To do: Format the entries, from the line containing "Where should I" through the end of the entries, as a JSON list of strings with one string per line and no blank lines. Leave the pictures out.
== Listed entries
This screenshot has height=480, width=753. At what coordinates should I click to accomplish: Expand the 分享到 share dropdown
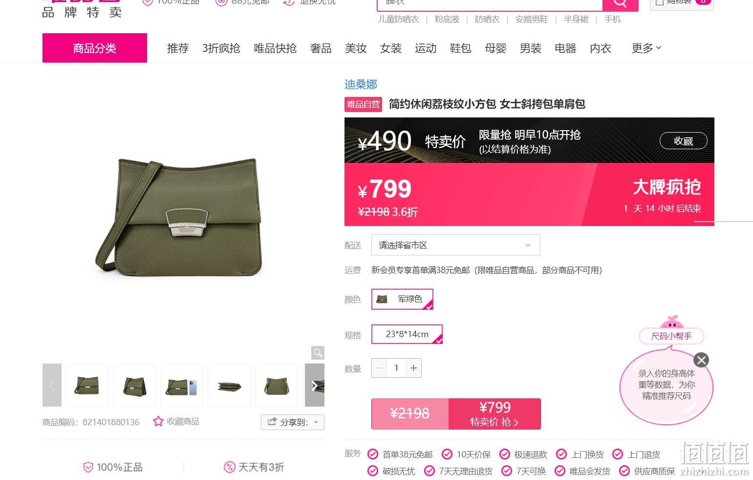tap(293, 422)
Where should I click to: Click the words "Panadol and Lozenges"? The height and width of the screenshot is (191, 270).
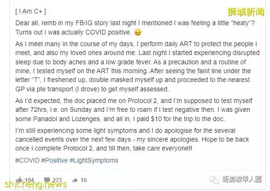tap(66, 119)
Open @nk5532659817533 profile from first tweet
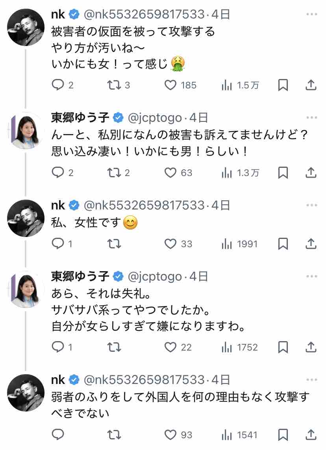 (x=144, y=15)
====
Solution to this task:
[
  "Where should I click to: Click the words \"Panadol and Lozenges\"? The height and width of the screenshot is (191, 270).",
  "tap(66, 119)",
  "Open @nk5532659817533 profile from first tweet",
  " (x=144, y=15)"
]